TASK REQUIREMENTS: All lines below containing the string "computer" are to be copied.

::: INPUT FOR THIS TASK :::

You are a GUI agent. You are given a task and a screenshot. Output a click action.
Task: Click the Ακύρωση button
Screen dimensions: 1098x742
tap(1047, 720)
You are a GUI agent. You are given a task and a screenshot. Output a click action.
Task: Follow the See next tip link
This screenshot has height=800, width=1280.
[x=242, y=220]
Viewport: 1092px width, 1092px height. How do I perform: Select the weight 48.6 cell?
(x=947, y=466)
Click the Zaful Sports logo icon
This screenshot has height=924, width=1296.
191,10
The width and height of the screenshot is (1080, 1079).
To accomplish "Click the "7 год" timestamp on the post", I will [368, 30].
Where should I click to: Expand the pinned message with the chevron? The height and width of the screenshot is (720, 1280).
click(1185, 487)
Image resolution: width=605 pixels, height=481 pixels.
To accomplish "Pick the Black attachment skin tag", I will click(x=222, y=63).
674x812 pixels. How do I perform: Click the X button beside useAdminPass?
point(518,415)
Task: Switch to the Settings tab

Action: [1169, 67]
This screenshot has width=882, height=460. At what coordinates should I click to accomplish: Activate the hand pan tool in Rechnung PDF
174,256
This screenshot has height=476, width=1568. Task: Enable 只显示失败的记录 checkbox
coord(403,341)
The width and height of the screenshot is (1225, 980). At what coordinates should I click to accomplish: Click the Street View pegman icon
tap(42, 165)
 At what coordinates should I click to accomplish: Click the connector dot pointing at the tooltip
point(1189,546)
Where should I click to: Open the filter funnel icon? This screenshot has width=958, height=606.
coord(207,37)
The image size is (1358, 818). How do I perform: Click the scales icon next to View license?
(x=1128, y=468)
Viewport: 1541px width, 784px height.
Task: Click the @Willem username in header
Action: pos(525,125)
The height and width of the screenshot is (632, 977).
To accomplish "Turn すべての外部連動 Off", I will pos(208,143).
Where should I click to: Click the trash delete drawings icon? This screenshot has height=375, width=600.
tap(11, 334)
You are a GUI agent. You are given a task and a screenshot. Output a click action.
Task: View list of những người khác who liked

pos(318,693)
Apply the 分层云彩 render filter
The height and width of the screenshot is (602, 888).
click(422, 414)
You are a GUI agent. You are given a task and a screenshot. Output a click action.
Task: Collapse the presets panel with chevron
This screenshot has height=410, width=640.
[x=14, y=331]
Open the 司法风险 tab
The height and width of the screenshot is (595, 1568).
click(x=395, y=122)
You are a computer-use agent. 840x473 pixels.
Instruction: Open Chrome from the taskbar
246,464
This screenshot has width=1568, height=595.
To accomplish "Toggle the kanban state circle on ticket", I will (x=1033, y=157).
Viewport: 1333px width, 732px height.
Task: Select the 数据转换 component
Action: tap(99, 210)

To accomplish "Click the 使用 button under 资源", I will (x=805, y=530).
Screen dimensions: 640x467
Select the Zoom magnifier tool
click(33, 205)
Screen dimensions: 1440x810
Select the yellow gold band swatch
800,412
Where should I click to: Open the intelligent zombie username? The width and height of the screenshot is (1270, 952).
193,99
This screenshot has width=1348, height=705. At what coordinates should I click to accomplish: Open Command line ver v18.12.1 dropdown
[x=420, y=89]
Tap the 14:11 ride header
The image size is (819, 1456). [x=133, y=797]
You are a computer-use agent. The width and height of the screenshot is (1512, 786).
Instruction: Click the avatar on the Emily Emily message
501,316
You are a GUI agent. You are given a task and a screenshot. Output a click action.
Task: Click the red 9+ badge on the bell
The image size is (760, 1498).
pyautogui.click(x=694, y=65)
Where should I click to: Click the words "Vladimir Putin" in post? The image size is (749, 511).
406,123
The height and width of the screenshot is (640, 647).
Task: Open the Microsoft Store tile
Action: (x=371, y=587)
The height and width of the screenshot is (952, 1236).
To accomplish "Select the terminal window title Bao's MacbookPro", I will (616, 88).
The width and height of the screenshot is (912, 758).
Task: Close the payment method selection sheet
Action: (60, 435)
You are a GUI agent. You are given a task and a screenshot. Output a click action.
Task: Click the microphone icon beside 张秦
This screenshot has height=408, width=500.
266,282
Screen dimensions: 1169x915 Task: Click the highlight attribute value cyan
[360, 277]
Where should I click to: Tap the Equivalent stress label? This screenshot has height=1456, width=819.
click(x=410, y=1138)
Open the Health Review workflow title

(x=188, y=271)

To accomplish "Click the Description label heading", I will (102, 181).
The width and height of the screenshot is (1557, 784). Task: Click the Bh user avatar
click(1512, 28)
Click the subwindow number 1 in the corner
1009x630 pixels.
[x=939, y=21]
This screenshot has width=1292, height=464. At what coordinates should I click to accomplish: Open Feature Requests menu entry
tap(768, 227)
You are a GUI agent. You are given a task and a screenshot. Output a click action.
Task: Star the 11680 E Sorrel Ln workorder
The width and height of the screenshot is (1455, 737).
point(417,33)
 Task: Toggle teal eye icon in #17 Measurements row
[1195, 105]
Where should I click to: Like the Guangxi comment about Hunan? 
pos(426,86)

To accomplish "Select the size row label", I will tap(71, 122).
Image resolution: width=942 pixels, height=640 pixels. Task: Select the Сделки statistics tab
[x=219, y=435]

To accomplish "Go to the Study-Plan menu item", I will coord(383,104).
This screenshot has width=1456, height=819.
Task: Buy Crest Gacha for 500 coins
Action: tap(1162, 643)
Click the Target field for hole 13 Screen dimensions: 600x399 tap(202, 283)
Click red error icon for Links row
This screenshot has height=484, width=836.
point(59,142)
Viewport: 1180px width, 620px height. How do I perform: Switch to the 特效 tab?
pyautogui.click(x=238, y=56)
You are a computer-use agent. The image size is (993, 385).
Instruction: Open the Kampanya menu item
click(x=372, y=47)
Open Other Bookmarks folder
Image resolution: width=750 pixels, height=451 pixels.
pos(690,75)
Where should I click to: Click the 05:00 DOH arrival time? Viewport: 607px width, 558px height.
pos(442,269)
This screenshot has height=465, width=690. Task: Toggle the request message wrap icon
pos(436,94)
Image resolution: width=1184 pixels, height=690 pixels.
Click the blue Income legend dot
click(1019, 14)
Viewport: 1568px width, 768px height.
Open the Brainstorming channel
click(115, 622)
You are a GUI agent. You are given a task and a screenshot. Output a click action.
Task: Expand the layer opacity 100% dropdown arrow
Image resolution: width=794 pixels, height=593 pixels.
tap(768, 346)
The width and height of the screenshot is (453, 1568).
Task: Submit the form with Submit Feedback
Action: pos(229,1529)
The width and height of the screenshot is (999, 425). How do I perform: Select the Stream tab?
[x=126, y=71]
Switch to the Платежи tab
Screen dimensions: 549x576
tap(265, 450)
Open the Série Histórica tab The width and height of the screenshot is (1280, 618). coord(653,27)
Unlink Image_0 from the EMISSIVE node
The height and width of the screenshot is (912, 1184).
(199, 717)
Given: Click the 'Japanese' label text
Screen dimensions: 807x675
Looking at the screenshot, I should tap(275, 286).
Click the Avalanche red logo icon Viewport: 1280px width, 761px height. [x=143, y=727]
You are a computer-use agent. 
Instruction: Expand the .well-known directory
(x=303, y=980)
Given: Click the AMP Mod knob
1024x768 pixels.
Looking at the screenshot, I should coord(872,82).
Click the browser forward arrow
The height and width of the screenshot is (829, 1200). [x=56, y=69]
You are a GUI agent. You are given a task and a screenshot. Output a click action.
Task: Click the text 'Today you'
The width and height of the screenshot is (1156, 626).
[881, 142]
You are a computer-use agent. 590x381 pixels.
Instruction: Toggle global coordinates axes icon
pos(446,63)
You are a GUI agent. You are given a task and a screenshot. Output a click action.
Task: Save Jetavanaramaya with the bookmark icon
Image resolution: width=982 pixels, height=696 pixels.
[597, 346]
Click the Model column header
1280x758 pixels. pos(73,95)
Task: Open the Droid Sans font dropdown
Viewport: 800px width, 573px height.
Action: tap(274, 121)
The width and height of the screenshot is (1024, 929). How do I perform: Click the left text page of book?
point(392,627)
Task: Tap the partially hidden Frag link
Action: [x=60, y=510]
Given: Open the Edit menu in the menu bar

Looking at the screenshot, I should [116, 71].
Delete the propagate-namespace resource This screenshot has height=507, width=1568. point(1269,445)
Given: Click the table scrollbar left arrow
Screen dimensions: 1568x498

:::

ANSWER BELOW:
You are a computer-use agent. 840x473 pixels.
You are a computer-use agent. The width and height of the screenshot is (1512, 786).
You are a computer-use agent. The image size is (993, 385).
You are a computer-use agent. 
You are a computer-use agent. 590x381 pixels.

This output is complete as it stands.